### Description of the task
Continue the documentation on reverse-engineering that follows, beginning directly after its final sentence.

### Text section
Reverse-engineering
The reverse-engineering function is used to import information into pre-existing or empty data models. Reverse engineering is a useful feature to facilitate the modeling and documentation of existing instances. After the reverse engineering has been performed, the user can enrich the model created, by filling descriptions, recording constraints that were not obvious from the stored data, documenting relationships, etc…
Hackolade supports the reverse engineer of different types of data sources:
- a JSON or YAML document: schema inference of JSON or YAML documents into a Hackolade Studio data model for any target
- a JSON Schema or YAML Schema: conversion of JSON Schema files into a Hackolade Studio data model for any target
- a Data Definition Language file (DDL): from Oracle, Microsoft SQL Server, MySQL, PostgreSQL, Hadoop Hive, Snowflake, Teradata
- an XSD schema file from another ER tool, such as erwin, ER/Studio, PowerDesigner, or other
- an Excel file template: first export a Hackolade model (even an empty one) to generate an Excel file for the target of your choice. Then you may bulk edit your model or create a new one before ingesting it back into the application.
- target-specific instances
This feature is also available via the Command-Line Interface.
Reverse-engineering process
This process includes a series of steps outlined below. After going through the steps, the user is free to enrich the model for documentation purposes, and to generate forward-engineering scripts.
Choose the model target
Create a new model and select the target of your choice. The reverse-engineering process is fairly similar for all targets, with local nuances when needed. But the terminology and connection protocols can be very different.
Choose the reverse-engineering function
This screen will vary depending on the selected target.

### Record excerpts
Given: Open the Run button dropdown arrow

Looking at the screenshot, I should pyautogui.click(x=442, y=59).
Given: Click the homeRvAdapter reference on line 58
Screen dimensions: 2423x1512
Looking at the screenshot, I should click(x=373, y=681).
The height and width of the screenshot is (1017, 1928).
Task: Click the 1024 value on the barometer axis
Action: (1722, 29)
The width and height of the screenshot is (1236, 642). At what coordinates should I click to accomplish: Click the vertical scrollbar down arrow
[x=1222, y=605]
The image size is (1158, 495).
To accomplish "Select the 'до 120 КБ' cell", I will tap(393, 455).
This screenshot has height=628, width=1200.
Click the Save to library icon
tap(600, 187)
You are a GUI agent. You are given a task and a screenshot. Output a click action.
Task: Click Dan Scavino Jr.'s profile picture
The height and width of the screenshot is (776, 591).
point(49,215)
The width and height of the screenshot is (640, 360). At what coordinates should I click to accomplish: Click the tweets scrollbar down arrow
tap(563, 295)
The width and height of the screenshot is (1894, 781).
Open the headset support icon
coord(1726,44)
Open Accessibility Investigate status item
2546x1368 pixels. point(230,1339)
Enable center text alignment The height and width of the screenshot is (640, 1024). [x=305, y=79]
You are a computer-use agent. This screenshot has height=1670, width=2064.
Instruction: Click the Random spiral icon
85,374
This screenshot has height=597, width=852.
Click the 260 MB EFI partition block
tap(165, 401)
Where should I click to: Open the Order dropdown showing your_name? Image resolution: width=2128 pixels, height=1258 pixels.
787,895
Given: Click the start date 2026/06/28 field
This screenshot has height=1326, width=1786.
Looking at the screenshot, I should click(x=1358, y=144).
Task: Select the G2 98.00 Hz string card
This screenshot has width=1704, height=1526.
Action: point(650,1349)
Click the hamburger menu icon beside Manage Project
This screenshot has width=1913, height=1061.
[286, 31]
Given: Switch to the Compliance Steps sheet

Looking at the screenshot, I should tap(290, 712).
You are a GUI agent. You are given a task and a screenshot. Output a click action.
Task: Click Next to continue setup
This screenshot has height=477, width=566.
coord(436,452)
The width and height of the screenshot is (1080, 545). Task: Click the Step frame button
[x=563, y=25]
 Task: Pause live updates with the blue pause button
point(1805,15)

### Output for this task
Establishing a connection
The options here will vary depending on the selected target. Refer to the pages below to find the specific details. The images below refer to MongoDB.
TIP: note, if you have instances with a very large number of databases, you may wish to declare a particular database directly in the connection string by appending the address with: /<name of the database you wish to access directly>, for example: localhost/NBA
For more information on the various authentication and encryption protocols, please consult these pages.
Selecting one or more collections/entities
Sampling of one or more collections/entities
Sampling is currently limited for performance reasons to at most 10.000 documents, adjustable via a user parameter in Tools > Options > Reverse-Engineering, or up to 100k documents with the Command-Line Interface.
Since MongoDB 3.2, collections are sampled with the $sample operator via the /core/aggregation-pipeline. This provides efficient random sampling without replacement over the entire collection, or over the subset of documents specified by a query.
In MongoDB 3.0 and 2.6, collections are sampled via a backwards-compatible algorithm. It takes place in three stages:
- Hackolade opens a cursor on the desired collection, sorted in descending order of the _id field.
- sampleSize documents are randomly selected from the stream, using reservoir sampling.
- Hackolade performs a query to select the chosen documents directly via _id.
Note that this sampling mechanism is originally provided in Open Source by MongoDB, and adapted to the specific needs of Hackolade.
Probabilistic inference of schema
From the sample set gathered above, measurable metrics can be applied to the schema, including schema depth and width, and class interactions, as described here:
Note that this inference mechanism is originally provided in Open Source by MongoDB, and adapted to the specific needs of Hackolade.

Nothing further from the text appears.